Strength of Correlation
Correlation Coefficients
|center|600px|Strong Positive Correlation and Weak Positive Correlation
The closer the data points are to the line of best fit on a scatter graph, the stronger the correlation. It can be measured numerically by a correlation coefficient. There are several coefficients that we use, here are two examples:
- Pearson's Product Moment Correlation Coefficient - measures the strength of the linear correlation between two variables.
- Spearman's Rank Correlation Coefficient - measures the strength of the monotonic correlation between two variables.

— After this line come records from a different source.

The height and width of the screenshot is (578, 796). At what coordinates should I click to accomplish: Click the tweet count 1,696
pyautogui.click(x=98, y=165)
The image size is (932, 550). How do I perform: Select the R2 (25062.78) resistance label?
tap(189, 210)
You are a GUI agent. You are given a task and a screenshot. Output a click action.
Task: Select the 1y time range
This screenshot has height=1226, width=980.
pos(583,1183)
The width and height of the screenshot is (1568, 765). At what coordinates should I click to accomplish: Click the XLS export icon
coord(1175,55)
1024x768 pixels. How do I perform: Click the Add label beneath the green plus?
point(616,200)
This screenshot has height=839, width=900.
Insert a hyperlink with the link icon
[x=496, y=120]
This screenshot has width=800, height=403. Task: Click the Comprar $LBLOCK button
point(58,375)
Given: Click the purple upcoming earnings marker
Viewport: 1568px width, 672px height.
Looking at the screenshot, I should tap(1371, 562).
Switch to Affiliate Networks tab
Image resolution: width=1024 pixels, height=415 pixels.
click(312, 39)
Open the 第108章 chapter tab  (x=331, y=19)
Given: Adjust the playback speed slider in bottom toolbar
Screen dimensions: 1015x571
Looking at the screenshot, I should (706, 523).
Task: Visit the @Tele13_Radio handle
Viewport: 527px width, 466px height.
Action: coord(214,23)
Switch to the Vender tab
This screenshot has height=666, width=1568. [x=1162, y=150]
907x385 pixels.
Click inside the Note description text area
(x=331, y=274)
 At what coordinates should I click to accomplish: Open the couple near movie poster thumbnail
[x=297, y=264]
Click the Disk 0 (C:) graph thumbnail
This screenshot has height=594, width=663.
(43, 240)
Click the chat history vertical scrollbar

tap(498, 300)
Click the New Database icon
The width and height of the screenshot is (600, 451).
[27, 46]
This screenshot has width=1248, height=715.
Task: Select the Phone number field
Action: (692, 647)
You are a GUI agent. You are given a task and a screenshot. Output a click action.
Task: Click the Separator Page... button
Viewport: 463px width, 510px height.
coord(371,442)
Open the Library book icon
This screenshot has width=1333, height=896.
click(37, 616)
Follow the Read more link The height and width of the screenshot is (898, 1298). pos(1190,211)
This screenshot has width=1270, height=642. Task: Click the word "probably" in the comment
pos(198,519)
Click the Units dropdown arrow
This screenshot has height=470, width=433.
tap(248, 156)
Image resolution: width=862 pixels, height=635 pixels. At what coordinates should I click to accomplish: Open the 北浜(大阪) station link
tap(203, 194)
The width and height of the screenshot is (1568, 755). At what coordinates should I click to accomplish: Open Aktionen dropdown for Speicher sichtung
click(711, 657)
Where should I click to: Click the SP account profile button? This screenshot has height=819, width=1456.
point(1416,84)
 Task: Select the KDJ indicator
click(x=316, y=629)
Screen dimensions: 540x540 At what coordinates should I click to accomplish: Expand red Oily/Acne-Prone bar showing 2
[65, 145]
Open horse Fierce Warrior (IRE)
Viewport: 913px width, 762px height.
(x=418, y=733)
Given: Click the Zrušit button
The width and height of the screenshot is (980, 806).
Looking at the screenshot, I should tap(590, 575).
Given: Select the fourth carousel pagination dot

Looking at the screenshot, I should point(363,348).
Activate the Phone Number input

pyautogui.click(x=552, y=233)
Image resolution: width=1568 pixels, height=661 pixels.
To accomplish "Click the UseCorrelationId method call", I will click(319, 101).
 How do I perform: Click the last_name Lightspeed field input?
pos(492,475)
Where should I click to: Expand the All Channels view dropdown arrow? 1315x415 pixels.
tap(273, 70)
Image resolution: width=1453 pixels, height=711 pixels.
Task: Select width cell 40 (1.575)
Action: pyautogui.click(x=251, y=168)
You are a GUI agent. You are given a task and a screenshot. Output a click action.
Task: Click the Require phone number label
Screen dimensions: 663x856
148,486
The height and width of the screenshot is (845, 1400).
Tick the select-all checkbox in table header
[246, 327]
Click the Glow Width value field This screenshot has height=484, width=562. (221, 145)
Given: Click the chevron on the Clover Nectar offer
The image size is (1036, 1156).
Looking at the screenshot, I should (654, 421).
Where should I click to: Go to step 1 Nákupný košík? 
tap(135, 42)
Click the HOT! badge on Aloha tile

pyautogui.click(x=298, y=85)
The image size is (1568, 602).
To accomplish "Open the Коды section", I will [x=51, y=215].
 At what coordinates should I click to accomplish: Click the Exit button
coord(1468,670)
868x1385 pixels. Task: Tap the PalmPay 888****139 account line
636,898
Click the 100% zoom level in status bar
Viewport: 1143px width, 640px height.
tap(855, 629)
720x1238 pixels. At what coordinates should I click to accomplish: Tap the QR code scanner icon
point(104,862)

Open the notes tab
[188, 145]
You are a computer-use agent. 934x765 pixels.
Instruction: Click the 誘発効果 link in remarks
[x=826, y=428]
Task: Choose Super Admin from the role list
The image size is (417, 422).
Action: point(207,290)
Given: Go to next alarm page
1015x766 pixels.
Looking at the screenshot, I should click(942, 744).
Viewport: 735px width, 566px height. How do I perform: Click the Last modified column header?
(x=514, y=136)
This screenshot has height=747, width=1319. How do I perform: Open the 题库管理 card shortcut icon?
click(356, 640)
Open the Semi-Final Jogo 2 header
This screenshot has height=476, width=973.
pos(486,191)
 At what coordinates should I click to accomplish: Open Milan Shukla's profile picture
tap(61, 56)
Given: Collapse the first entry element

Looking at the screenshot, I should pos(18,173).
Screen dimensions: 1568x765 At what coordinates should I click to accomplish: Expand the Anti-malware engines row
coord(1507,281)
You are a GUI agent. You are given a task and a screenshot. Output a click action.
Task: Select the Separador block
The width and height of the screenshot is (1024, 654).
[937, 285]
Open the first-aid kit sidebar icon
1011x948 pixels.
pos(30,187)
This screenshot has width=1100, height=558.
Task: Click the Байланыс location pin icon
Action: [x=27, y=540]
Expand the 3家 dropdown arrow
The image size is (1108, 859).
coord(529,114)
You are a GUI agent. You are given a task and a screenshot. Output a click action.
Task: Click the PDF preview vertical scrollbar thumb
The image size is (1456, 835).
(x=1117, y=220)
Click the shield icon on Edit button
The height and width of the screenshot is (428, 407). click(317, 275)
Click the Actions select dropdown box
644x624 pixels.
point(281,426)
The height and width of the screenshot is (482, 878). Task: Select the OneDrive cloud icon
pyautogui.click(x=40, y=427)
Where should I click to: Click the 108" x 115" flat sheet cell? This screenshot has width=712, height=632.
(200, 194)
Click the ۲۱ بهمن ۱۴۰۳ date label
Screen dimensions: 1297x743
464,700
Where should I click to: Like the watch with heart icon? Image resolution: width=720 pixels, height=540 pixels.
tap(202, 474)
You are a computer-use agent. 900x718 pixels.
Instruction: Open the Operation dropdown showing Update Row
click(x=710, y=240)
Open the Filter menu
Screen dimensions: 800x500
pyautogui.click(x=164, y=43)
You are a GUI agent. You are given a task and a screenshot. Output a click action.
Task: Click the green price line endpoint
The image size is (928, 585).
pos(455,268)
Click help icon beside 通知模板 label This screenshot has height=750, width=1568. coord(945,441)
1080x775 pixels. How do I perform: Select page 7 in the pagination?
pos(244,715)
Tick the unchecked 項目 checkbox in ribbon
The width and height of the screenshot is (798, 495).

Pearson's Product Moment Correlation Coefficient, $r$
Pearson's product moment correlation coefficient (sometimes known as PPMCC or PCC,) is a measure of the linear relationship between two variables that have been measured on interval or ratio scales. It can only be used to measure the relationship between two variables which are both normally distributed. It is usually denoted by $r$ and it can only take values between $-1$ and $1$.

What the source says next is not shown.